The city’s Valenzuela Live streaming school allows thousands of its elementary and high school students to have a better grasp of the learning modules supplied by the Department of Education, says Mayor Rex Gatchalian.
“We found out that, left to their own devices, many parents are struggling with administering the modules at home. And many of them didn’t even complete their own education,” he said.
As the coronavirus pandemic shifted learning from schools to homes, there emerged a need to assist learners, particularly those from fourth grade through senior high school, says Gatchalian, to better understand the learning materials.
Done three times a week and broadcast on Facebook Live, a teacher discusses a subject like mathematics in front of a camera for half an hour followed by a 15-minute period where the teacher fields questions from students. The sessions, which kicked off when public schools opened on Oct. 5, are also uploaded on YouTube.
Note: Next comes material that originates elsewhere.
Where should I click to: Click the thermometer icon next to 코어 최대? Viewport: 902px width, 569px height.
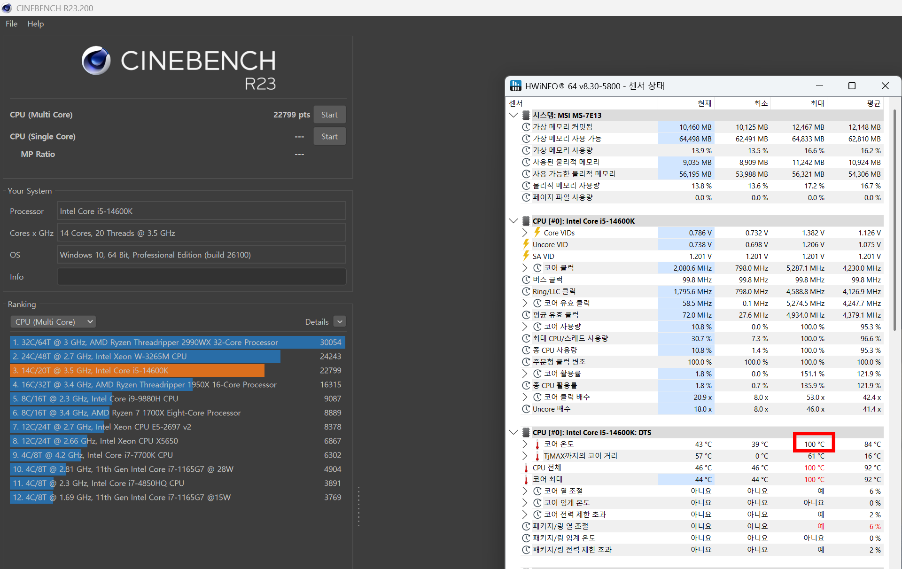(x=526, y=480)
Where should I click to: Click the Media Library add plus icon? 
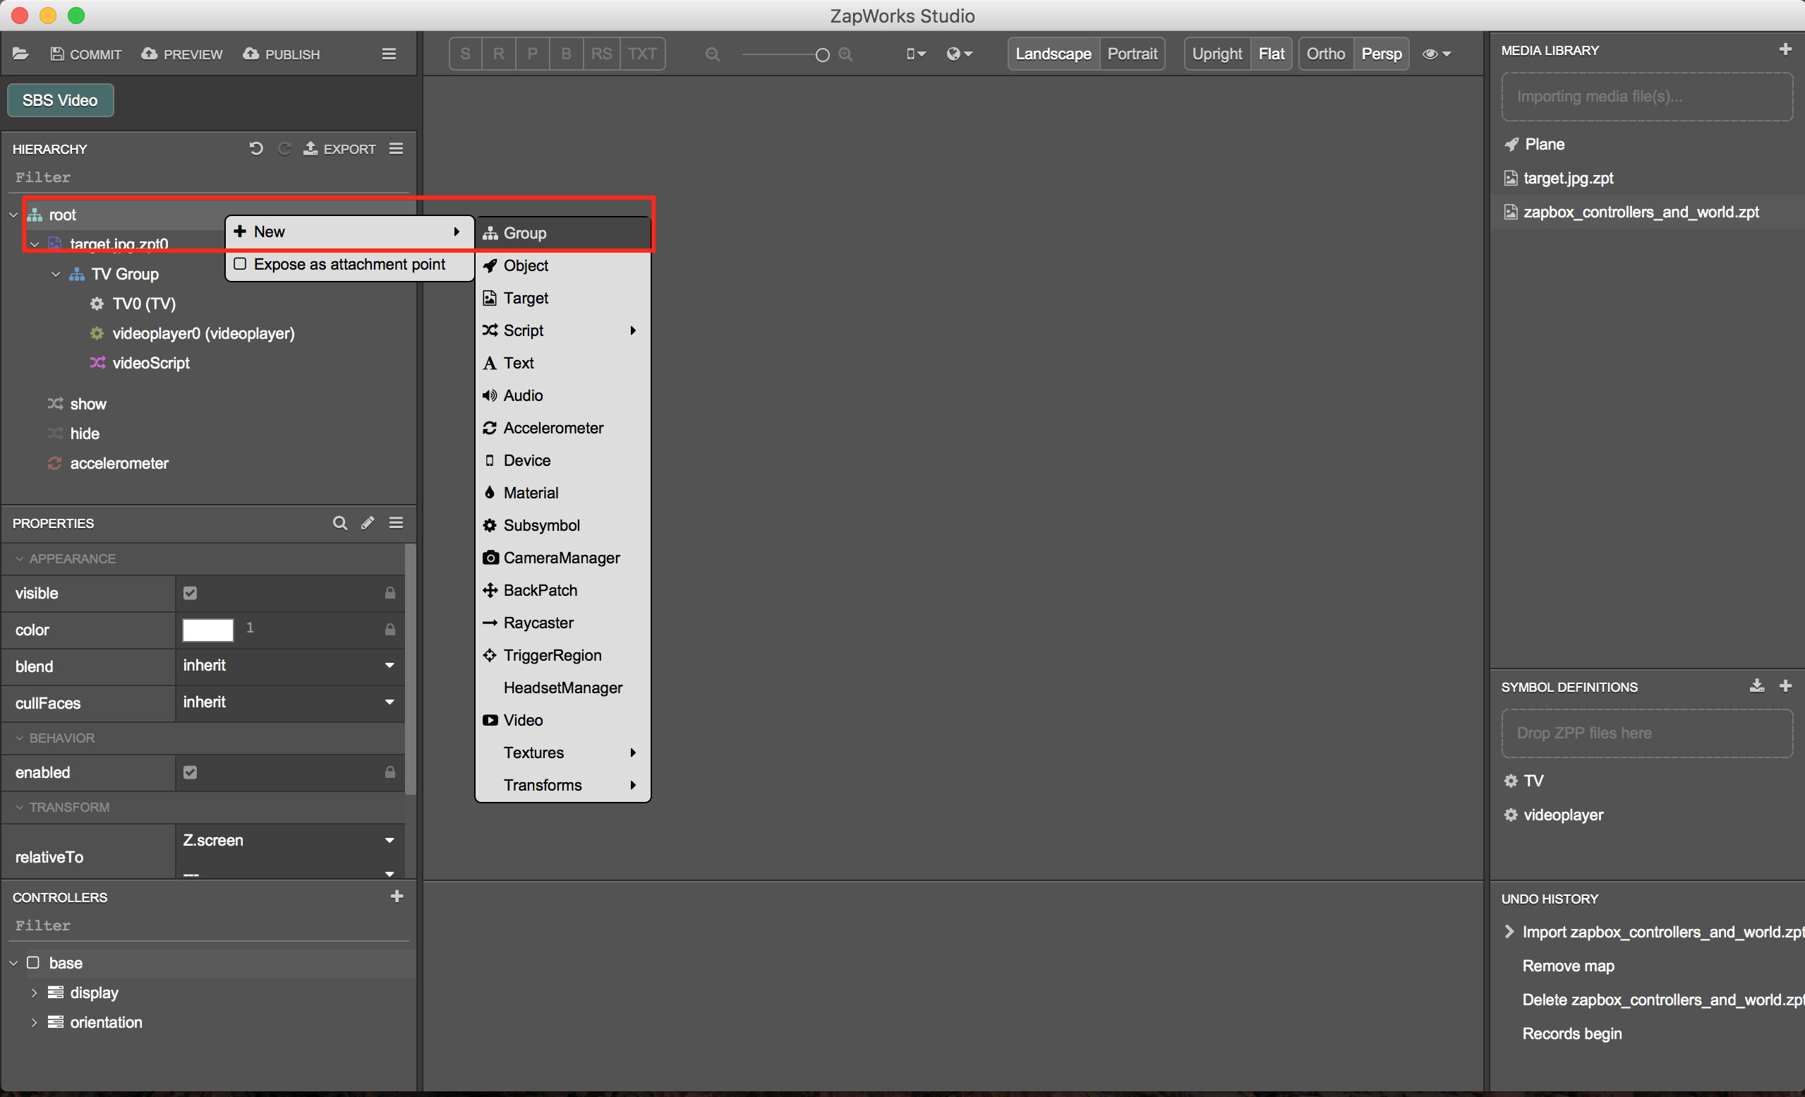[x=1784, y=49]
The synchronous sessions start from 7 am and end before noon – covering at least four subjects. The local government uses 18 rooms of its Valenzuela City School of Mathematics and Science as studios that stream different lessons to the different grade levels. Each room has one teacher, a person that moderates the online session and a computer technician.
The remaining two days of the week are devoted to asynchronous learning when students can follow through on lessons with the teachers via online platforms such as Facebook Messenger.
Each student needs to create a portfolio where they need to store all their modular exercises which will be the basis for grading.
“By no means is the system perfect. But it hinges on two things: Internet connectivity and accessibility to hand-held devices,” Gatchalian said.
Valenzuela has 140,000 students enrolled in its elementary and high schools and is lending 24,000 computer tablets to the “poorest of the poor”.
Internet connectivity costs will be shouldered by the students themselves, with money that their parents would have otherwise spent on their kids’ allowance or school uniform.
Valenzuela is among 426 local governments working with Synergeia Foundation, a non-profit organisation aiming for every Filipino child to complete basic education. Created in 2002, Synergeia has partnerships with the U.S. Agency for International Development and the United Nations Children’s Fund.